International Journal of Computer Applications |
Foundation of Computer Science (FCS), NY, USA |
Volume 182 - Number 14 |
Year of Publication: 2018 |
Authors: K. Krishna, B. Jigar, M. Vyoma |
10.5120/ijca2018917749 |
K. Krishna, B. Jigar, M. Vyoma . Review: Comparative Analysis of Different Techniques of DL-Frameworks. International Journal of Computer Applications. 182, 14 ( Sep 2018), 26-28. DOI=10.5120/ijca2018917749
Deep learning is developed in 2006 and it is a part of machine learning and also for the artificial intelligence. Deep learning provides state of the arts solutions of various problems in areas like speech recognition and processing, neural language processing, image processing, computer vision etc. To prepare and simulate these kind of solution, there are many open source frameworks like Theano, TensorFlow, CNTK, caffe, Torchnet, Deep Learning4j are available.

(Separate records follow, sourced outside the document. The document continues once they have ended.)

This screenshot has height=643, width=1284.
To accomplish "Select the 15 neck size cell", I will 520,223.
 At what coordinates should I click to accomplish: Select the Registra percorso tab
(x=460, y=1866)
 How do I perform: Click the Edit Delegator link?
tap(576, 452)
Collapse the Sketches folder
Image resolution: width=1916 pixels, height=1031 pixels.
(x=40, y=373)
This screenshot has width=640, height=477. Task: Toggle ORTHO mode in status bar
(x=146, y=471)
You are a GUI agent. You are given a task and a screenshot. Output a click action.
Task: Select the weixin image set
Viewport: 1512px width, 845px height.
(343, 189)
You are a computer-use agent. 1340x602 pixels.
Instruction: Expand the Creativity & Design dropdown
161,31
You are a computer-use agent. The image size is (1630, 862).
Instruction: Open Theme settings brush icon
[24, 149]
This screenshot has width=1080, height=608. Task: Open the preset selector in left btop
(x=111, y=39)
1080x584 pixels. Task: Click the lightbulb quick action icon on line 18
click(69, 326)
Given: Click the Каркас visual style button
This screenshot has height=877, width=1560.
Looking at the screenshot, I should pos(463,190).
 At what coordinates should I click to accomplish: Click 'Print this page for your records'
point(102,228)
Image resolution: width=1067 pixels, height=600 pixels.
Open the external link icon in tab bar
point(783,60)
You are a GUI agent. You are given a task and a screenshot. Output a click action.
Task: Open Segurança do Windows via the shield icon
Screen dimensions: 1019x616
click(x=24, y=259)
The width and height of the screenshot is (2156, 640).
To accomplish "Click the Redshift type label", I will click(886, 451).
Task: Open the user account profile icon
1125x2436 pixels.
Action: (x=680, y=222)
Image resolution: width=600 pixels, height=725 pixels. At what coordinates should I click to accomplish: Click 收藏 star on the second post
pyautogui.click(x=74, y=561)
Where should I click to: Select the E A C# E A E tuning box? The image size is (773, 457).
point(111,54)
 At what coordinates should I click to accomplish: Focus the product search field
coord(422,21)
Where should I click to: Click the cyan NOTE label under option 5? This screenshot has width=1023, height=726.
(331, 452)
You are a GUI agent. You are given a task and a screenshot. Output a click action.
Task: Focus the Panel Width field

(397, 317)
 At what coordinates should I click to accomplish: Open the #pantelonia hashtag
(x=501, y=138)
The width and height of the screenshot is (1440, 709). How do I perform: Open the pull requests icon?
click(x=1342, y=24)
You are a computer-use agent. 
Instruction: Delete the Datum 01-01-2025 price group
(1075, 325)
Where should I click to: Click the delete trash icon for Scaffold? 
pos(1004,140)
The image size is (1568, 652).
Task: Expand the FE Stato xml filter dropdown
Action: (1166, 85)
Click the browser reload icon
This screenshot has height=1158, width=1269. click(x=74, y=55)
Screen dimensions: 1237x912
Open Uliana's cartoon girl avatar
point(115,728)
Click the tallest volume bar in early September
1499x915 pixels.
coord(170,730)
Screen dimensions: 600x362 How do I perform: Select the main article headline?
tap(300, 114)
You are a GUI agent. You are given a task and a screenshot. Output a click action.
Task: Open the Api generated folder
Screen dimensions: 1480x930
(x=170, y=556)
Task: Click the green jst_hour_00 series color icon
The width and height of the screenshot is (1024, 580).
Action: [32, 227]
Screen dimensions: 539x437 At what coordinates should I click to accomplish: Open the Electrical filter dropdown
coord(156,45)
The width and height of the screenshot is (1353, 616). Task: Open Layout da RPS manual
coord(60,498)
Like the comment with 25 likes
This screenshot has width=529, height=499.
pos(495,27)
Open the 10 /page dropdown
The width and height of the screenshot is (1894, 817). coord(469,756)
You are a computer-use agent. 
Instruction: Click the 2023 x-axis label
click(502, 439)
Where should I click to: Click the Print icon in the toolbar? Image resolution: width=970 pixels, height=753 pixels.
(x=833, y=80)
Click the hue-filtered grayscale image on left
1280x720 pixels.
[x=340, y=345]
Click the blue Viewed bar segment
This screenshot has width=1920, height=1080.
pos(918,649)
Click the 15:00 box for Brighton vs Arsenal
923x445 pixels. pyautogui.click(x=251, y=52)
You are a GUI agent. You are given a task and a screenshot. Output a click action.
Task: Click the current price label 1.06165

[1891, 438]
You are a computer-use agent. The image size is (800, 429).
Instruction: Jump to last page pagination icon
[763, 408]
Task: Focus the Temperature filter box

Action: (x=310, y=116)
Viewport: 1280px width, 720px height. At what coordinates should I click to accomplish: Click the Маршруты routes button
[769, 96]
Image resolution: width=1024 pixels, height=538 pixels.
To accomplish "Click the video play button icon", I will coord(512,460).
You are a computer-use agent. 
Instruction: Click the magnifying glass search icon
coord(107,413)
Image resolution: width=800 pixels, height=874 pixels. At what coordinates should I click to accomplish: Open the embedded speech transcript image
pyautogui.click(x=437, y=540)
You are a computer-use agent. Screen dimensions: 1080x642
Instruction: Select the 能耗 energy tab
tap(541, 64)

Theano provides comparatively better hardware performance while TensorFlow provides better visualization by dataflow graphs. In this paper TensorFlow, Theano and CNTK will be compared on the basis of model Capability, Interface, Performance, Platform support, Speed, Distributed computing, Parallel execution. The best achievable goal of this work to display the best Deep Learning framework by implementing the neural network architecture for classifying images from several datasets. In above techniques some of the parameters of TensorFlow will give better performance than the others.